* _Exercise description_:
In the entries below, find the lines that contain the word "computer" and copy them.

Records section start

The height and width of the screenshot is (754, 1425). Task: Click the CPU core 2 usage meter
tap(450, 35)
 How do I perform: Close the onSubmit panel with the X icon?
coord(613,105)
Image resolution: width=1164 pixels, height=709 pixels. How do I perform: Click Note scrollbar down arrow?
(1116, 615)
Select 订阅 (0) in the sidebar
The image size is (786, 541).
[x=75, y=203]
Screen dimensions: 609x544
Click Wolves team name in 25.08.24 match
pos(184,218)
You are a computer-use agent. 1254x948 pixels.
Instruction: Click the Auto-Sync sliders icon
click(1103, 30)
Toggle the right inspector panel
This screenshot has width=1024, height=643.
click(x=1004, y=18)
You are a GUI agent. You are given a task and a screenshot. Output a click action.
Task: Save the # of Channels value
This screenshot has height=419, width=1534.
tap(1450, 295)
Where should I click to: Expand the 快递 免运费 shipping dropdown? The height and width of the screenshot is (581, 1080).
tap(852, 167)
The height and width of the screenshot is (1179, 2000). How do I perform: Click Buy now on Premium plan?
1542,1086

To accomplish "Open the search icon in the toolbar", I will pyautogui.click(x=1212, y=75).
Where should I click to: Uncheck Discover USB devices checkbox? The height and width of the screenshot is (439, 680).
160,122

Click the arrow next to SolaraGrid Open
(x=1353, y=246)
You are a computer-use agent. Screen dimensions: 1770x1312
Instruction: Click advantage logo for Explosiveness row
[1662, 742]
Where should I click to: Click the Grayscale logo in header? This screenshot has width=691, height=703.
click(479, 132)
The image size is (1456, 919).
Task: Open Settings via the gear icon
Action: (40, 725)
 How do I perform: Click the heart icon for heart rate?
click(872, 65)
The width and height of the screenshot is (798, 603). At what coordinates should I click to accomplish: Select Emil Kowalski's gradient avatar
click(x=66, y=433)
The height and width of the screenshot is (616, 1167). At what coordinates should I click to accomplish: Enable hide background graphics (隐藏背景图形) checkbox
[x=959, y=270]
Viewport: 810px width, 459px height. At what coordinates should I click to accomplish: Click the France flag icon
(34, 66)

Records section end

* _Response below_:
You are a computer-use agent. 1254x948 pixels.
You are a computer-use agent. Screen dimensions: 1770x1312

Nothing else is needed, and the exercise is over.